■ Bacaan:
/---

Kabar Kilas

Genap 40 Tahun, BPPM Balairung Gelar Seminar dan Undang Pers Mahasiswa Se-Indonesia

Narasumber dan moderator seminar memulai sesi tanya jawab, Sabtu (01/11/2025) [Sultan/BP2M]
Narasumber dan moderator seminar memulai sesi tanya jawab, Sabtu (01/11/2025) [Sultan/BP2M]

Sebagai puncak acara merayakan genap usianya yang keempat puluh tahun, Badan Penerbitan dan Pers Mahasiswa (BPPM) Balairung menggelar seminar reorientasi pers mahasiswa dengan tema “Menyuarakan yang Terpinggir”. Acara yang dimulai pukul 13.30 WIB ini digelar di Auditorium Fakultas Ilmu Sosial dan Ilmu Politik (Fisipol) Universitas Gadjah Mada (UGM), Kabupaten Sleman, Daerah Istimewa Yogyakarta pada Sabtu (01/11/2025).

\---

■ Soal Latihan:
1. Jawablah pertanyaan berikut berdasarkan berita seminar BPPM Balairung.
(a) Berapa tahun usia BPPM Balairung yang dirayakan?
(b) Apa tema seminar tersebut?
(c) Di auditorium mana seminar itu digelar?
2. Teruskan berita seminar BPPM Balairung mulai dari kalimat terakhirnya.
Data berikut tidak berkaitan dengan berita seminar BPPM Balairung.

■ Data Tersedia:
/---

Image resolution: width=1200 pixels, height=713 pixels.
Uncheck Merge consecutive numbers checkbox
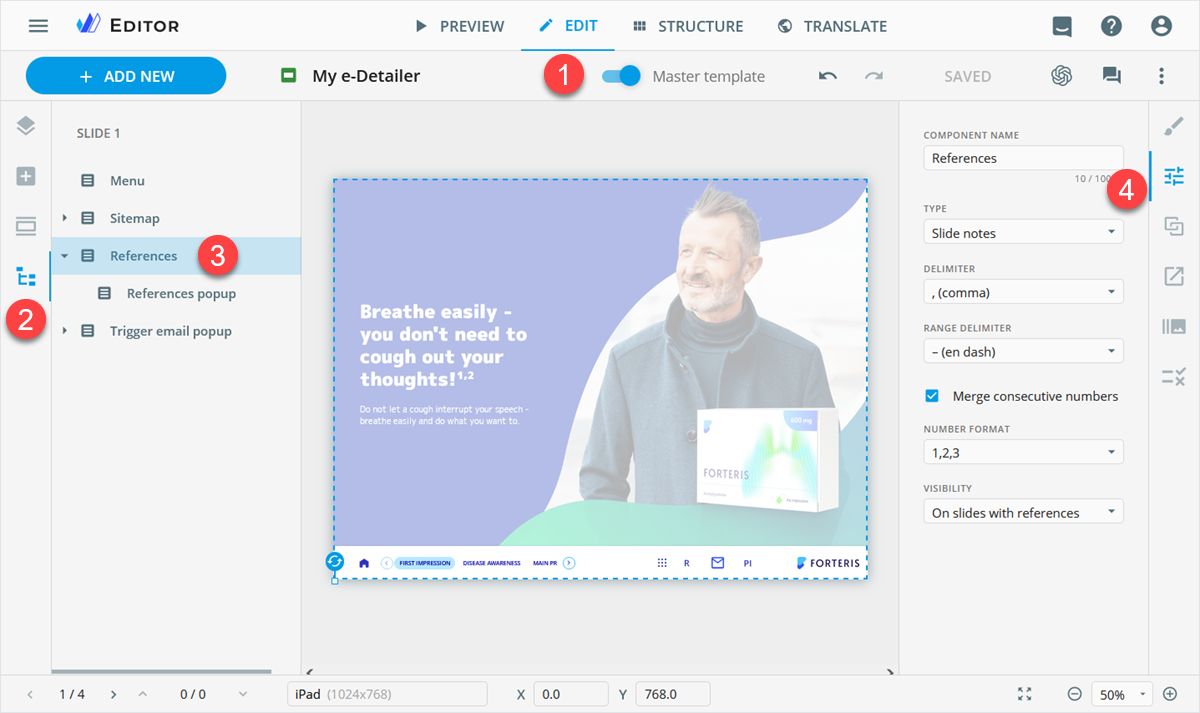click(x=932, y=396)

\---

■ Jawaban Latihan:
1.
(a) Empat puluh tahun.
(b) “Menyuarakan yang Terpinggir”.
(c) Auditorium Fakultas Ilmu Sosial dan Ilmu Politik (Fisipol) Universitas Gadjah Mada (UGM).

2.
Jurnalis Tempo Francisca Christy Rosana, pendiri Project Multatuli Evi Mariani, dan Sejarawan sekaligus Budayawan Taufik Rahzen diundang untuk menjadi narasumber seminar. Tak tanggung-tanggung, pers mahasiswa dari berbagai daerah di Indonesia khususnya Jawa Tengah turut hadir untuk meramaikan.

Pemimpin Redaksi Balairung, Aghli Maula mengungkapkan kelegaan dan perasaan bahagianya atas kelancaran seluruh rangkaian acara.

“Ketika teman-teman pers mahasiswa senang, kami rasa acara ini sukses. Utamanya adalah membuat teman-teman pers mahasiswa kumpul, ngobrol, dan senang. Selebihnya memang kami juga pengen mengajak teman-teman pers mahasiswa untuk berdiskusi,” ungkap Aghli Maula. 

Ia menambahkan bahwa tema tersebut diambil dalam rangka merefleksikan nasib pers mahasiswa di masa depan.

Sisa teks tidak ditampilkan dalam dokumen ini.